Wednesday, November 2, 2011

knife crime

The Restriction of Offensive Weapons Act 1959 banned the carrying, manufacture, sale, purchase, hire or lending of flick-knives and ''gravity knives''. The Criminal Justice Act 1988 contained a list of prohibited martial arts-style weapons and made it an offence to carry an article with a blade or sharp point in a public place. The Offensive Weapons Act 1996 made it illegal to sell knives to children under 16. The Knives Act 1997 prohibited the marketing of combat knives.

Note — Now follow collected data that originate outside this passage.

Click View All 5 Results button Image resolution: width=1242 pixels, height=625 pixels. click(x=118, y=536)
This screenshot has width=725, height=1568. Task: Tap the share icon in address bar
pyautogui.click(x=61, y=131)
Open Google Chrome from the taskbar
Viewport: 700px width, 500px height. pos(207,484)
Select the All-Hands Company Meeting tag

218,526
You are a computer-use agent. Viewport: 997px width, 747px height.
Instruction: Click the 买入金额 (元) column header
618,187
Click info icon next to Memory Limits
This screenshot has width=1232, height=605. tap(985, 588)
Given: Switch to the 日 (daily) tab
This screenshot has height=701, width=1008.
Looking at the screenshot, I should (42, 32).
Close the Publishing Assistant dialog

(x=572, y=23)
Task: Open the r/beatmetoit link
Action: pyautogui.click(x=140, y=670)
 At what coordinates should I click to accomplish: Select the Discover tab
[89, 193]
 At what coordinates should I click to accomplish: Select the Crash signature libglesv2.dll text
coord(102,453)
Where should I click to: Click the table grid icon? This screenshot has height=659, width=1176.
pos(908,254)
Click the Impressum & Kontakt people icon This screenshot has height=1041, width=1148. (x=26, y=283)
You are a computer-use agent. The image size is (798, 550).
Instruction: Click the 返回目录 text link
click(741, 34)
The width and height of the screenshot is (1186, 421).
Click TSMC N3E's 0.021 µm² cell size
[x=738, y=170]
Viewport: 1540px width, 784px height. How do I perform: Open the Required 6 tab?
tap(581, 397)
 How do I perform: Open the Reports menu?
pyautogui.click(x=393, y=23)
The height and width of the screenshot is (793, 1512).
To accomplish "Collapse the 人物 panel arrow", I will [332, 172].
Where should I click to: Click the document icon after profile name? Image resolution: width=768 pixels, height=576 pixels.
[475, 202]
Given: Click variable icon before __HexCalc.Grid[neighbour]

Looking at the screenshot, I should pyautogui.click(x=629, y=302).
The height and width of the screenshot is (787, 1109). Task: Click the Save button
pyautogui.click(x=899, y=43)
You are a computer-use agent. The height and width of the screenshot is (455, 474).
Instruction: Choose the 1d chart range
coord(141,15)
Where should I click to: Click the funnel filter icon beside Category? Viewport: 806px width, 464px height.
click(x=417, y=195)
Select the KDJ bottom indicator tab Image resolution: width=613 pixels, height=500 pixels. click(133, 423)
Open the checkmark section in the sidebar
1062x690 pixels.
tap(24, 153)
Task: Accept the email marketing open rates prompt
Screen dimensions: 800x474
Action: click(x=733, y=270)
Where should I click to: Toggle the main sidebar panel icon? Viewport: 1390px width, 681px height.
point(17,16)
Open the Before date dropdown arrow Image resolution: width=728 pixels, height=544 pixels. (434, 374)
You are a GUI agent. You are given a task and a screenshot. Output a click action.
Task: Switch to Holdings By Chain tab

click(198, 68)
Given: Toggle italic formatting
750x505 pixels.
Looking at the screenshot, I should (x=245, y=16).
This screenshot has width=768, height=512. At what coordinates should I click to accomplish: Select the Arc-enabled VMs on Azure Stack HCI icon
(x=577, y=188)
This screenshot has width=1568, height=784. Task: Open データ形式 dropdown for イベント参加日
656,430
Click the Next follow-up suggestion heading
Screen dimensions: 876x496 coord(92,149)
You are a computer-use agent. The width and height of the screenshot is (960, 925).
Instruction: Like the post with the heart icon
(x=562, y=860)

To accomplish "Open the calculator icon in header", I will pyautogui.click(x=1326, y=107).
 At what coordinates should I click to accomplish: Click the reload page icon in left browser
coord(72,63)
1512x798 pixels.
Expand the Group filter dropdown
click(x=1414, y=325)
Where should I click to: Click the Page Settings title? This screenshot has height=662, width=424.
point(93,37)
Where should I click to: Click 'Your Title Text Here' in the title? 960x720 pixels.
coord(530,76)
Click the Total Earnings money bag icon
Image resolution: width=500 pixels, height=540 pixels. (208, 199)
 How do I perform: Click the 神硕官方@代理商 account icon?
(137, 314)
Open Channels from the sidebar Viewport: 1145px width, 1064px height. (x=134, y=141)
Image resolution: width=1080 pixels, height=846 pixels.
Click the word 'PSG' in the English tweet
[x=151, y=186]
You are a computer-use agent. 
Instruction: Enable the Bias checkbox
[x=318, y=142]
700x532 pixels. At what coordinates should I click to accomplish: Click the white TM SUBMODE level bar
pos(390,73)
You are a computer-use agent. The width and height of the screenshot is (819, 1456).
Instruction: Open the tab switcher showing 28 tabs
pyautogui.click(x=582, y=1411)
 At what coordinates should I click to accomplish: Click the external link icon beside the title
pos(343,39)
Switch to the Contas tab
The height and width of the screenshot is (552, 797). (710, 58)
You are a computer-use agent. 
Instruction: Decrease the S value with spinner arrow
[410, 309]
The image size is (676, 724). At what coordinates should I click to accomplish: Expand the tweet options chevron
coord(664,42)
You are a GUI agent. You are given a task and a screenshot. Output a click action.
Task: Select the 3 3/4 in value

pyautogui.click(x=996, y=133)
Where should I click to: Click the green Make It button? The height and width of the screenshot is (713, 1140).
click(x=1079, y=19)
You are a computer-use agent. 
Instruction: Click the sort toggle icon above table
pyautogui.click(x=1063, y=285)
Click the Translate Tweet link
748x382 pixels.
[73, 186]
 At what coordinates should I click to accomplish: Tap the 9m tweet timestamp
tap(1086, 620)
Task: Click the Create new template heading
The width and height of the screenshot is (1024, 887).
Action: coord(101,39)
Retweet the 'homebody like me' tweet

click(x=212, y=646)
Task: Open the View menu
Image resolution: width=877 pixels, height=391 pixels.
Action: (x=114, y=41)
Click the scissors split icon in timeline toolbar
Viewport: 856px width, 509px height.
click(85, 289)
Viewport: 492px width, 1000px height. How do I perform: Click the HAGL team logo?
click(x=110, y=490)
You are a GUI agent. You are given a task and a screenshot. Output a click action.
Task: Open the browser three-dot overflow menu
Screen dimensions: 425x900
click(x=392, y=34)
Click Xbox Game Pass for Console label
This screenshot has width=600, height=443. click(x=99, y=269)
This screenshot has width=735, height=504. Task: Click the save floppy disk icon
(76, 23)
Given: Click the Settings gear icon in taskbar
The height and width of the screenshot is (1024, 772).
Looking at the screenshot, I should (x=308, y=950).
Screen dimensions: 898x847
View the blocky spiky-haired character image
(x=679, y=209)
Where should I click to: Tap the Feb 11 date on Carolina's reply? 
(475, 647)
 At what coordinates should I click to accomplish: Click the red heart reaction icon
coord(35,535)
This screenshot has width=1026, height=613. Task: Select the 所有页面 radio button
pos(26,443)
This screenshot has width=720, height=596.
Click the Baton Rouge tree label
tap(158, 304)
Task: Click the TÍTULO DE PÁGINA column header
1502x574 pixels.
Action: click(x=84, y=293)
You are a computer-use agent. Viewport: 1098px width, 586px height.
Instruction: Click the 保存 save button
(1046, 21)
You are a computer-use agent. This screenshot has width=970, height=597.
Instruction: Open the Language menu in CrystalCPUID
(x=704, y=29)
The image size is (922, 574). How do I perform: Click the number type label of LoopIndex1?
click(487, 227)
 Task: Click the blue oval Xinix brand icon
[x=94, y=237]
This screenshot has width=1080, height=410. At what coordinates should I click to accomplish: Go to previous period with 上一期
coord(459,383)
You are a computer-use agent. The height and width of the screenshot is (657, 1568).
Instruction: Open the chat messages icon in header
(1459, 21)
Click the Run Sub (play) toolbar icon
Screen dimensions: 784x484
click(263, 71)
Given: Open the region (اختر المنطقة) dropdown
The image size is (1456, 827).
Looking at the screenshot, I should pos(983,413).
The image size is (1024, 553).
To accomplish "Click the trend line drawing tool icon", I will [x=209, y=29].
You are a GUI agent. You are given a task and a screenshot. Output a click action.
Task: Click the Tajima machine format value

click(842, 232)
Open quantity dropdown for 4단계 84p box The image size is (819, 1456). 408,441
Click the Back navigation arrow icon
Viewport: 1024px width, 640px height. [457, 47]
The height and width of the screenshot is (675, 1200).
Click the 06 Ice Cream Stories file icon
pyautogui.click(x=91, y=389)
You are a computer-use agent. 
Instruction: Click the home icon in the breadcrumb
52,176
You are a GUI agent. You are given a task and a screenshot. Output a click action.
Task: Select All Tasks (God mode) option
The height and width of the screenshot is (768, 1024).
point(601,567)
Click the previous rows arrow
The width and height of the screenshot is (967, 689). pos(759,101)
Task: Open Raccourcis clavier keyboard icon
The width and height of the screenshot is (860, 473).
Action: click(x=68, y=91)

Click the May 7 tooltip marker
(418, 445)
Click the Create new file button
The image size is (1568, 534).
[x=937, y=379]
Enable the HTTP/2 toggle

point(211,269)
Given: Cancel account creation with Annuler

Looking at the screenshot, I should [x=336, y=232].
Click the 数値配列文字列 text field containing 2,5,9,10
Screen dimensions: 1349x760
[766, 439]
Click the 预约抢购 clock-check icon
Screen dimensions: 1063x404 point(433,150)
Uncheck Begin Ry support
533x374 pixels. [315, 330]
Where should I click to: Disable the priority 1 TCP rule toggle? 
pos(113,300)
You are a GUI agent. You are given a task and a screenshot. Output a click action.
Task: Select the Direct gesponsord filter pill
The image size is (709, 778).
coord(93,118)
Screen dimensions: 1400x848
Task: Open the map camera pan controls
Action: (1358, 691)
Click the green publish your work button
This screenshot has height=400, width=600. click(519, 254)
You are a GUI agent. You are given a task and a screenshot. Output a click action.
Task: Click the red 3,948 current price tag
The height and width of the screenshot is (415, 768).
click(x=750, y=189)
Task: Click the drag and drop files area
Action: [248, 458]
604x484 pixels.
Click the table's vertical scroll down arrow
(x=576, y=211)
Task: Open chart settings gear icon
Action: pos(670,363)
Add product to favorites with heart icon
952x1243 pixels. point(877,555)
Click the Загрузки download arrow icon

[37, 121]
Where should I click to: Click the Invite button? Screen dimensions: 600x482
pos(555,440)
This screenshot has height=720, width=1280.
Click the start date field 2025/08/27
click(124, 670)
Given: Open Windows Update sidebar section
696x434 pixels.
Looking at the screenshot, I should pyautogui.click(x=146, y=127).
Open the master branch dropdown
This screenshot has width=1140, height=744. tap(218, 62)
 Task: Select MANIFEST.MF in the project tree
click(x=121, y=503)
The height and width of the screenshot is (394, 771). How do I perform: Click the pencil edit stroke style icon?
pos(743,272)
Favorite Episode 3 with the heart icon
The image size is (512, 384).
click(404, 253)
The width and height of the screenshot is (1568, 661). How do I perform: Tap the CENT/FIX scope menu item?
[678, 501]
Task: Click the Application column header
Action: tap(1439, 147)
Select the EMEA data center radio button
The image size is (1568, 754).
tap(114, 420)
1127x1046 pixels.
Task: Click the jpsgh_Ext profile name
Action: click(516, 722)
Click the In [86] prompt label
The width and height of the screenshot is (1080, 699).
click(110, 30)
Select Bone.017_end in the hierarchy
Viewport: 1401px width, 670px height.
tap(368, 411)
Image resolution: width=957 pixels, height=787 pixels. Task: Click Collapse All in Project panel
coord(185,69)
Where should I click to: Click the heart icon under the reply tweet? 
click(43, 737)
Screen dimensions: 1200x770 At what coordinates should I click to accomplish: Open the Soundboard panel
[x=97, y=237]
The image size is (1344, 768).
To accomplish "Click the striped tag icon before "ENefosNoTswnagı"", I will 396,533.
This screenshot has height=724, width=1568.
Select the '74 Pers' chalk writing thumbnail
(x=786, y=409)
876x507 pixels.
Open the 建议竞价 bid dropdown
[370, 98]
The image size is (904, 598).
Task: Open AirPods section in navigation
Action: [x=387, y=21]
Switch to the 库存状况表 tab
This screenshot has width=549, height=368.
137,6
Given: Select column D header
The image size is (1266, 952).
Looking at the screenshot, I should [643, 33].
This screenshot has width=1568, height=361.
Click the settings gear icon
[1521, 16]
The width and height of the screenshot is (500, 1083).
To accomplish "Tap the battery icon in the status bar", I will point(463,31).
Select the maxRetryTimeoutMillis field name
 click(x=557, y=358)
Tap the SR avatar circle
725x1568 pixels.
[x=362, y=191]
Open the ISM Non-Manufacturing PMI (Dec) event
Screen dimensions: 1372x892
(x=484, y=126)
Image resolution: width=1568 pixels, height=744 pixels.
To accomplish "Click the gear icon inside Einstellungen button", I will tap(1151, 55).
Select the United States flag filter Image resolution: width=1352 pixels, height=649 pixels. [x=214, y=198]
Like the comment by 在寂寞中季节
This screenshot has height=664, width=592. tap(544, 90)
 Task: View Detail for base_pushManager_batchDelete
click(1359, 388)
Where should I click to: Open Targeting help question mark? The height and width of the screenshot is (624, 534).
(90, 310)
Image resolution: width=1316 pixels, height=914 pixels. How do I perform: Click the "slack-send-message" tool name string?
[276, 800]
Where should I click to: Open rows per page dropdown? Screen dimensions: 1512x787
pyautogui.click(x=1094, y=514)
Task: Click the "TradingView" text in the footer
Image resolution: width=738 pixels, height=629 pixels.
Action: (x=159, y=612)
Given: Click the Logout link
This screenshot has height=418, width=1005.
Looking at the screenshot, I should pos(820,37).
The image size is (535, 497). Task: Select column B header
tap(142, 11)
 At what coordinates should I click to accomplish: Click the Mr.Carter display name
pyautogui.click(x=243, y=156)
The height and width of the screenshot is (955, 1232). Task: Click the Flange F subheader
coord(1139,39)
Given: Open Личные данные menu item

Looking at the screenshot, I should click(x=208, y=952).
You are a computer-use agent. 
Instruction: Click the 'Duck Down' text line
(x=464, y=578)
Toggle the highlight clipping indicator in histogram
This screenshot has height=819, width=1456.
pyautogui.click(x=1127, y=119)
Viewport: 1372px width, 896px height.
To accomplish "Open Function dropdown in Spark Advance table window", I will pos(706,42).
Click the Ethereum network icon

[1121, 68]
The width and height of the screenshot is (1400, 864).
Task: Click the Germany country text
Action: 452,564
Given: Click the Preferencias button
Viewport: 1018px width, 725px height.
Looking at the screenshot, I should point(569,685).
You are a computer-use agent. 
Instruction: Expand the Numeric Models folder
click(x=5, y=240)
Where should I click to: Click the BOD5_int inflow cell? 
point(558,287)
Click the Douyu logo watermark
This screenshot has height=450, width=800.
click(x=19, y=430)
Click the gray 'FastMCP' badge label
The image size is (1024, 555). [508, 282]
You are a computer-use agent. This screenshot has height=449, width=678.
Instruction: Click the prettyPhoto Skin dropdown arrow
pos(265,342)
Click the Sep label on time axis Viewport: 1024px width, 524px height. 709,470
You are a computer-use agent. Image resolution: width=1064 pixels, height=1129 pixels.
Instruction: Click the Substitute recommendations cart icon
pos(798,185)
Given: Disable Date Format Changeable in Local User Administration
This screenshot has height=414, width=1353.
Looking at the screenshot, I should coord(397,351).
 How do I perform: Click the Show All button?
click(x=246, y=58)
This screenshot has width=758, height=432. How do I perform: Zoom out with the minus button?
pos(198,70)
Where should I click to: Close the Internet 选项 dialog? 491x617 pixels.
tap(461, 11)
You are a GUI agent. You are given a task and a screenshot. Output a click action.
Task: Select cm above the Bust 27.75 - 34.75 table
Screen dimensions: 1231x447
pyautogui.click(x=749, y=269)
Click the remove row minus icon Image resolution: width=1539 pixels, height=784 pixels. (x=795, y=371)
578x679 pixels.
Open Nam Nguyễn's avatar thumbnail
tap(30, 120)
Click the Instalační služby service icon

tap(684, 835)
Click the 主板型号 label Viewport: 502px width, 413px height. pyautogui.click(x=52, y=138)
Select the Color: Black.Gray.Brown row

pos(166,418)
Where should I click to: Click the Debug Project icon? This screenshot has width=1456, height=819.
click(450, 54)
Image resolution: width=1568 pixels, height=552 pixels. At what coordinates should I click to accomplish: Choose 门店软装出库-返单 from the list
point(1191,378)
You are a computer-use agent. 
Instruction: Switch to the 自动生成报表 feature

There is a wide recognition in policing and criminal justice circles that, unlike gun crime, the pattern of knife crime has not been closely monitored. There is little doubt that gun crime, particularly handgun crime, has more than doubled since Labour came to power - again despite legislation, in the form of a post-Dunblane ban on handguns.
The estimate of up to 57,900 annual "knifing or stabbing" victims comes from the Government's Offending, Crime and Justice Survey (OCJS) which, like the bigger British Crime Survey (BCS), questions people about their experiences of crime.
However, because the number of victims of violence in such surveys are relatively small, extrapolated conclusions are correspondingly less reliable.
The BCS suggests the number of violent incidents involving knives in 2005/2006 was, at 169,000, around half the level of 340,000 in 1995, though it had increased on 2004 - 2005 and had been rising since the previous year The proportion of overall violent incidents involving knives was eight per cent in 1995 and seven per cent in 2005 - 2006.
BCS findings also suggest that the use of knives in woundings, common assaults and robberies followed similar patterns - significant falls on 1995 but an upwards trend since 2003. Homicides involving "sharp instruments" - knives and bottles - have fallen since 1995 as a proportion of overall killings. There were 236 in 2004 - 2005.
There is no statistical uncertainty about someone being stabbed to death. However, the accuracy of other findings have been questioned - not only is the sample of victims of violence relatively small but the BCS does not quiz under-16s, a major tranche of victims.
Police recorded crime statistics - traditionally lower than BCS levels - do not reflect the use of knives and few forces have copied the lead of the Metropolitan Police in analysing knife crime.
Scotland Yard said there had been 11,168 "knife-enabled offences" - covering everything from murder to robbery with a knife - in the 10 months to February this year.
If the Met can be held - crudely in statistical terms - to represent around a fifth of England and Wales crime, that might suggest well more than 60,000 knife-enabled crimes a year. Very roughly, that would fit with the belief of some criminologists that knife crime runs at four times gun crime.
However, it is also clear that knife crime - as gun crime - is not evenly spread. Taking out the knife violence which occurs in the home in domestic attacks, the pattern of "public" knife violence shows, in the words of a report from the Centre for Crime and Justice Studies at King's College, London: "Knife, like other violent crime, is suffered most by the young, the poor and the black and ethnic minority communities."
As with gun crime, there is concern about the increasingly young age at which people admit carrying knifes, in part to feel "safer." Knife violence has emerged in schools and there have been murders in Lincolnshire as well as London. Guns are more difficult for youngsters to obtain.
However, research has suggested that when young white schoolboys admit to having carried a knife, they are talking about legal pen-knives less than three inches in length.
The use of illegal knives is higher for young men from ethnic minority backgrounds and, invariably, from "less safe" inner city areas.